→ Exercise brief
For the data below, give again exactly the lines from the one containing "17 (722, 2383)" through the one containing "25 (632, 310)", both ends included, and no others.
--- The data ---
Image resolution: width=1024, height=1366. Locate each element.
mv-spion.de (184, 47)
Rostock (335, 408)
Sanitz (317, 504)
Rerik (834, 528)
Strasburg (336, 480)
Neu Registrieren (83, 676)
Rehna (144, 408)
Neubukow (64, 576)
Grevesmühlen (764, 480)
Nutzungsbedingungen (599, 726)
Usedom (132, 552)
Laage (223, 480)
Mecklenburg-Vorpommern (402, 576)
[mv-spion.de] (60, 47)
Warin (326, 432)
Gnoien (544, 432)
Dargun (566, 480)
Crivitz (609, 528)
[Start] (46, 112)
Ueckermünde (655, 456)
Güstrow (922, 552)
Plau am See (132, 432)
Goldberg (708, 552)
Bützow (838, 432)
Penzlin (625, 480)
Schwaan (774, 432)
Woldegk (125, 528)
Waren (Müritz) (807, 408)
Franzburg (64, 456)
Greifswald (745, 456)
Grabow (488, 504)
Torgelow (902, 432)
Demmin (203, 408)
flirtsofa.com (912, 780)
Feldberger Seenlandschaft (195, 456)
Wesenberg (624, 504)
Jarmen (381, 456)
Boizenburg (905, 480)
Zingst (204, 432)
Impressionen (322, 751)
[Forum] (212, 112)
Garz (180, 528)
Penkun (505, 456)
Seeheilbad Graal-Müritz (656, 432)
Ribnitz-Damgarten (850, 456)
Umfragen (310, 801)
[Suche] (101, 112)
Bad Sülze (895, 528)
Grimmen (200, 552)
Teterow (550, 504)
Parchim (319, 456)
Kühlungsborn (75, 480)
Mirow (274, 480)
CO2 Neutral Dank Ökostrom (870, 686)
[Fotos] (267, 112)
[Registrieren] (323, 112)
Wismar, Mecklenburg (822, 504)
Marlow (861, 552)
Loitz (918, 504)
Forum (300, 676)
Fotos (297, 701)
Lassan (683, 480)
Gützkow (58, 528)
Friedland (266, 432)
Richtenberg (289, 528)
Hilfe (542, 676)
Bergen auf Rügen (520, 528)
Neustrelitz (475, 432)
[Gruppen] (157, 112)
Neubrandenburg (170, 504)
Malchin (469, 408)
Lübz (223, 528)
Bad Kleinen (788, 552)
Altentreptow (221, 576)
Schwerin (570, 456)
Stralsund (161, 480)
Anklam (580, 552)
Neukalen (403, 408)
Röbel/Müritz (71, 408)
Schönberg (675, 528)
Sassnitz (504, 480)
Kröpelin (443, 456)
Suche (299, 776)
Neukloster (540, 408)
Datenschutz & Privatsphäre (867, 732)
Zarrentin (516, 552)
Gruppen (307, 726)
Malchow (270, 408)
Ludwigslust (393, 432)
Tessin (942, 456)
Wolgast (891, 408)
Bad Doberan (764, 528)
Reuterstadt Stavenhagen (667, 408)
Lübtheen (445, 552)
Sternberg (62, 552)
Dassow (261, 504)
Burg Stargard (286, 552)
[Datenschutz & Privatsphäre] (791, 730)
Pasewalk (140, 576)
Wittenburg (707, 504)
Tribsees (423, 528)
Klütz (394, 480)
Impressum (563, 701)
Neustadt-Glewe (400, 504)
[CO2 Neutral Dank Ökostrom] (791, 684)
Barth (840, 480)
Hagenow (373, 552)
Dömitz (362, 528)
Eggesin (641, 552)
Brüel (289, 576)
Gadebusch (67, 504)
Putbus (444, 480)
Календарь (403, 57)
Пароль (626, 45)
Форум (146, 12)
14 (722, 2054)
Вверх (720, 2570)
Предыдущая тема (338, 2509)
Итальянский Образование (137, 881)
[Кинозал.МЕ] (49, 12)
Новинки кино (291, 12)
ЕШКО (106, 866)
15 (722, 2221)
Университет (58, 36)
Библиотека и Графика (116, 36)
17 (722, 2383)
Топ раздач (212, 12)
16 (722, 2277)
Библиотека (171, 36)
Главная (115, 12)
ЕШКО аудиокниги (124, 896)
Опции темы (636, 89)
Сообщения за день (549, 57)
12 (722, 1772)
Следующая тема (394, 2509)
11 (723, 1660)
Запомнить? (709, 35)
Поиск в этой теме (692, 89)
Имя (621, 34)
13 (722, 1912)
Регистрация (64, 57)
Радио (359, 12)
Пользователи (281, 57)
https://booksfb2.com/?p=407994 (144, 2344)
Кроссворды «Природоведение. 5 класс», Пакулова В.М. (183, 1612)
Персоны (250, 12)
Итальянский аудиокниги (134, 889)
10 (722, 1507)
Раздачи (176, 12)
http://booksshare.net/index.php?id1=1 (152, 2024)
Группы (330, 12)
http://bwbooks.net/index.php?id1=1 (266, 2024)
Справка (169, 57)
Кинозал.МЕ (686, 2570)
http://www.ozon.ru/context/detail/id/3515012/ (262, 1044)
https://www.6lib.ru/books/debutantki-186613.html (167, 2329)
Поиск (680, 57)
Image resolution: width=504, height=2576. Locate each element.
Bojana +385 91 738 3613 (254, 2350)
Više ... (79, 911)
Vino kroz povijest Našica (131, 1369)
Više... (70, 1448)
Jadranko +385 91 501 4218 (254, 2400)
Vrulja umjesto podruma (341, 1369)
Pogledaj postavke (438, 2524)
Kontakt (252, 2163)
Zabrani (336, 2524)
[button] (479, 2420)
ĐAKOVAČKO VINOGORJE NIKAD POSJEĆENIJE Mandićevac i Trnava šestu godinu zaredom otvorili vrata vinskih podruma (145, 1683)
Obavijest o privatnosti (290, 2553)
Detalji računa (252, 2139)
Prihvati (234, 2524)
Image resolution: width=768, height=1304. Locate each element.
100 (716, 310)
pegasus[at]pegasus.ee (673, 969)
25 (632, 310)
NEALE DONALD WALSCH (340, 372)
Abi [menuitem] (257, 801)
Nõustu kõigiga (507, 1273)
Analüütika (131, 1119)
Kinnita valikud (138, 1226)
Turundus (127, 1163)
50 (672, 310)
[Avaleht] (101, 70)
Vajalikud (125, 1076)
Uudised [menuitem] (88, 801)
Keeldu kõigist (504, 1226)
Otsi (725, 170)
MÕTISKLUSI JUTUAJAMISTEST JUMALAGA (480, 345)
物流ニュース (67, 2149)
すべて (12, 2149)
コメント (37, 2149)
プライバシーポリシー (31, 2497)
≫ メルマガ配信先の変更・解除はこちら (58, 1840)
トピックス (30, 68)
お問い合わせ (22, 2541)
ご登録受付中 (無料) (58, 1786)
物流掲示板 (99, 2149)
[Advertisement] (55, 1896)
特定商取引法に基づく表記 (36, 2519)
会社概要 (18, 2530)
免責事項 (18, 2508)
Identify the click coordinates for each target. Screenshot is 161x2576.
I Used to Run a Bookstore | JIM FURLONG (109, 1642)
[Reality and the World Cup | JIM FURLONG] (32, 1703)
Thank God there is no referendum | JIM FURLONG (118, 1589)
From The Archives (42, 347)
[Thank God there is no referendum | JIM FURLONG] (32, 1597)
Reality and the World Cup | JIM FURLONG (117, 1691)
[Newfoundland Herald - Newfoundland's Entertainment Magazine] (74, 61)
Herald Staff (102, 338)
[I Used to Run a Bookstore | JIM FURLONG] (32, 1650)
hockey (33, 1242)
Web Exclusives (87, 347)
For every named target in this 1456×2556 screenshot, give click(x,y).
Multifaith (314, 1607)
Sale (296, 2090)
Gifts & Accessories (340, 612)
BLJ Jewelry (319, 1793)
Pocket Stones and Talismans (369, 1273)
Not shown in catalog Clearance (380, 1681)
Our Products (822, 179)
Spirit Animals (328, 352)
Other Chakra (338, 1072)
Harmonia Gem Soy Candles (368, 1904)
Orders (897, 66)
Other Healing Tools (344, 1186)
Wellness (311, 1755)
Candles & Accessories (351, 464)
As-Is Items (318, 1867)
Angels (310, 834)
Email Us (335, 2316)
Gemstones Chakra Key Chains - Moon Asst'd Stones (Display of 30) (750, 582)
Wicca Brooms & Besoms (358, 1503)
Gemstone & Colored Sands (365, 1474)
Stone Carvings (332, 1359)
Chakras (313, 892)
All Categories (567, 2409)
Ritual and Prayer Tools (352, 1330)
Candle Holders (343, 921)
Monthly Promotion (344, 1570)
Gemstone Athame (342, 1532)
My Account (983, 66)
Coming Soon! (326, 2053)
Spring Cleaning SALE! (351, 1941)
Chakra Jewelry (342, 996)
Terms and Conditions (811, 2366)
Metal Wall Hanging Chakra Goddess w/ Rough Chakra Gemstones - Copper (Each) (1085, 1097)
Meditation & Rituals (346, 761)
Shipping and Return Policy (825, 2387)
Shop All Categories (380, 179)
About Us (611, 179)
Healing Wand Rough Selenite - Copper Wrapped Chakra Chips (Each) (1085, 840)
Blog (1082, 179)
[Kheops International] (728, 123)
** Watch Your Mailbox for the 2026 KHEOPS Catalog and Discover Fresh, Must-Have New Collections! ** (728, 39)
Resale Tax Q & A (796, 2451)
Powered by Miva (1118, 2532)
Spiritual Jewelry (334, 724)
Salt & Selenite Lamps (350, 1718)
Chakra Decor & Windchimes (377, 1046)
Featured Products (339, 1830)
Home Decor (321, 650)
---
→ Answer box
17 (722, 2383)
Топ раздач (212, 12)
16 (722, 2277)
Библиотека (171, 36)
Главная (115, 12)
ЕШКО аудиокниги (124, 896)
Опции темы (636, 89)
Сообщения за день (549, 57)
12 (722, 1772)
Следующая тема (394, 2509)
11 (723, 1660)
Запомнить? (709, 35)
Поиск в этой теме (692, 89)
Имя (621, 34)
13 (722, 1912)
Регистрация (64, 57)
Радио (359, 12)
Пользователи (281, 57)
https://booksfb2.com/?p=407994 (144, 2344)
Кроссворды «Природоведение. 5 класс», Пакулова В.М. (183, 1612)
Персоны (250, 12)
Итальянский аудиокниги (134, 889)
10 (722, 1507)
Раздачи (176, 12)
http://booksshare.net/index.php?id1=1 (152, 2024)
Группы (330, 12)
http://bwbooks.net/index.php?id1=1 (266, 2024)
Справка (169, 57)
Кинозал.МЕ (686, 2570)
http://www.ozon.ru/context/detail/id/3515012/ (262, 1044)
https://www.6lib.ru/books/debutantki-186613.html (167, 2329)
Поиск (680, 57)
Image resolution: width=504, height=2576. Locate each element.
Bojana +385 91 738 3613 (254, 2350)
Više ... (79, 911)
Vino kroz povijest Našica (131, 1369)
Više... (70, 1448)
Jadranko +385 91 501 4218 (254, 2400)
Vrulja umjesto podruma (341, 1369)
Pogledaj postavke (438, 2524)
Kontakt (252, 2163)
Zabrani (336, 2524)
[button] (479, 2420)
ĐAKOVAČKO VINOGORJE NIKAD POSJEĆENIJE Mandićevac i Trnava šestu godinu zaredom otvorili vrata vinskih podruma (145, 1683)
Obavijest o privatnosti (290, 2553)
Detalji računa (252, 2139)
Prihvati (234, 2524)
Image resolution: width=768, height=1304. Locate each element.
100 (716, 310)
pegasus[at]pegasus.ee (673, 969)
25 (632, 310)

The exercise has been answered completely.